- Problem details
All lines in the data below carrying the string "entry" are to be located and copied.

Saved data entries
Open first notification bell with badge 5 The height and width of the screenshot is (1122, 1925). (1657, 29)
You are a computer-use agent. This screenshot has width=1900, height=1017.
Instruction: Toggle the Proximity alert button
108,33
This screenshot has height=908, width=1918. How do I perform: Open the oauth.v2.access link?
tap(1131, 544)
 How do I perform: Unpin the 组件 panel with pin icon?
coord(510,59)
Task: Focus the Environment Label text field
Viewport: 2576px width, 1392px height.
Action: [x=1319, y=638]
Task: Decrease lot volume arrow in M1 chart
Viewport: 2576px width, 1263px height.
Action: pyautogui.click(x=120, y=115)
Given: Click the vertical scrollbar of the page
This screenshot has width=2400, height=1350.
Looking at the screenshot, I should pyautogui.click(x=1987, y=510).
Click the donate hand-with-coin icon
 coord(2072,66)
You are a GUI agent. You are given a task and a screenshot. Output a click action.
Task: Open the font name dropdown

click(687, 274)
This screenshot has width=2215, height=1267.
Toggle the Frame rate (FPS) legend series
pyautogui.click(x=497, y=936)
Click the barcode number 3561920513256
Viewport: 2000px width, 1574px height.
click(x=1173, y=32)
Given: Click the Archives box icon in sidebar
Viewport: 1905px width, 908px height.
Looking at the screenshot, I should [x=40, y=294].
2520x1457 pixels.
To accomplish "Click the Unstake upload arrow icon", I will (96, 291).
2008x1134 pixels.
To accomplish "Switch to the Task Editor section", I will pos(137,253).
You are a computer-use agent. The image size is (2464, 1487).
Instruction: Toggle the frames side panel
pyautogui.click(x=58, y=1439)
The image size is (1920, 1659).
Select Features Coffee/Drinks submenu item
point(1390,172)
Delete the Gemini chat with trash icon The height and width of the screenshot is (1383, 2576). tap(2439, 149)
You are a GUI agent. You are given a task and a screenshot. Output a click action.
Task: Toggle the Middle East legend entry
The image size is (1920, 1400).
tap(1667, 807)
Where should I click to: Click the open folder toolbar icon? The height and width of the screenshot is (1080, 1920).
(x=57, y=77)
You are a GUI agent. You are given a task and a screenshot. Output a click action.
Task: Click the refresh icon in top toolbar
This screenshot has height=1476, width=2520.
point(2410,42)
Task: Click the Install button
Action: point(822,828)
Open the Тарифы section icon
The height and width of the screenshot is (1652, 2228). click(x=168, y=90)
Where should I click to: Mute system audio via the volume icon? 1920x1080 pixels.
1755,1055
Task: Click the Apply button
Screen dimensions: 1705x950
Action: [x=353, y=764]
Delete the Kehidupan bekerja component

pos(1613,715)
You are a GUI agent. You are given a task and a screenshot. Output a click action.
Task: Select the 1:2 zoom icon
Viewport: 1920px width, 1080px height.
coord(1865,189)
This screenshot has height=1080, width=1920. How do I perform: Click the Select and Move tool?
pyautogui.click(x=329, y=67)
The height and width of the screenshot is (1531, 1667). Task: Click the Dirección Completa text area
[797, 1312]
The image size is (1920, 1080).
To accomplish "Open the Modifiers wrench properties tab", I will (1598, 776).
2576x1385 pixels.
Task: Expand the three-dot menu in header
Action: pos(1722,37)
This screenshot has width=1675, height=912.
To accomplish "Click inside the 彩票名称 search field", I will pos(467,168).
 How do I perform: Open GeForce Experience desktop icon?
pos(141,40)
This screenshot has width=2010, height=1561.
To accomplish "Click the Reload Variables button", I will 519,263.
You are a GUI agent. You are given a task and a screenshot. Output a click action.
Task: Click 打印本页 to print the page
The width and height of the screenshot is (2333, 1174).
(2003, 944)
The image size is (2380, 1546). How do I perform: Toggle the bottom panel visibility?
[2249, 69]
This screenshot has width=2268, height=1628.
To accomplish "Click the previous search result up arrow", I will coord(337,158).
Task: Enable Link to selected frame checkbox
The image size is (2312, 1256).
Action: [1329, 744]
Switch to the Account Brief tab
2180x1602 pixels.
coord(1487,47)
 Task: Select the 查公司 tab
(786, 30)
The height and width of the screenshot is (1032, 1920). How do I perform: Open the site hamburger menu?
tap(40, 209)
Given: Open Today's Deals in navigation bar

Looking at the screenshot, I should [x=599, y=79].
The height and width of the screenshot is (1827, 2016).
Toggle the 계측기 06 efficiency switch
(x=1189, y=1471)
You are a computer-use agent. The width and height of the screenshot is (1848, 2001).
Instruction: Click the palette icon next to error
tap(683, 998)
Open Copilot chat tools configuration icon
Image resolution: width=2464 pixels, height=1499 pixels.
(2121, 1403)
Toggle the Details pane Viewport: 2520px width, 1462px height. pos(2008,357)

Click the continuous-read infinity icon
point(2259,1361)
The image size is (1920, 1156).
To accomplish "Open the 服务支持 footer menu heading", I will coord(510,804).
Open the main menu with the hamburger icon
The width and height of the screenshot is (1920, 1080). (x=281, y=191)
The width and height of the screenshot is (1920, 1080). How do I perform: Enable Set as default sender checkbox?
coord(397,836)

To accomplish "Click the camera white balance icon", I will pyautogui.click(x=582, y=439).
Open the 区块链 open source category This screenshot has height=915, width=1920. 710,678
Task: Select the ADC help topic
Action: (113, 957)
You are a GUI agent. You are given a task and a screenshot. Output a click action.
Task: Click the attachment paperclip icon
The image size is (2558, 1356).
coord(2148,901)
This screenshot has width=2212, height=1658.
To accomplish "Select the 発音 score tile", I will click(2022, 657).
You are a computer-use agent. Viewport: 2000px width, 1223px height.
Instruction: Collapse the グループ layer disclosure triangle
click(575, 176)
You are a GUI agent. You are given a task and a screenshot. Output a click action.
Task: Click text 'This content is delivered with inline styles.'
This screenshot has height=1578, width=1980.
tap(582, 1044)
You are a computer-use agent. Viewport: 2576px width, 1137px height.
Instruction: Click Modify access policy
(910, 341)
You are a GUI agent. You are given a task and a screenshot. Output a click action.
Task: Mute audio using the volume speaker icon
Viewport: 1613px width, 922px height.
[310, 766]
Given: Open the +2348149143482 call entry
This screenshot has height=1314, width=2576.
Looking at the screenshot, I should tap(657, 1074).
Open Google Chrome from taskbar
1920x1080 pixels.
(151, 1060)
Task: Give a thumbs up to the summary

- Answer to this exercise
Task: Toggle the Middle East legend entry
Given: Open the +2348149143482 call entry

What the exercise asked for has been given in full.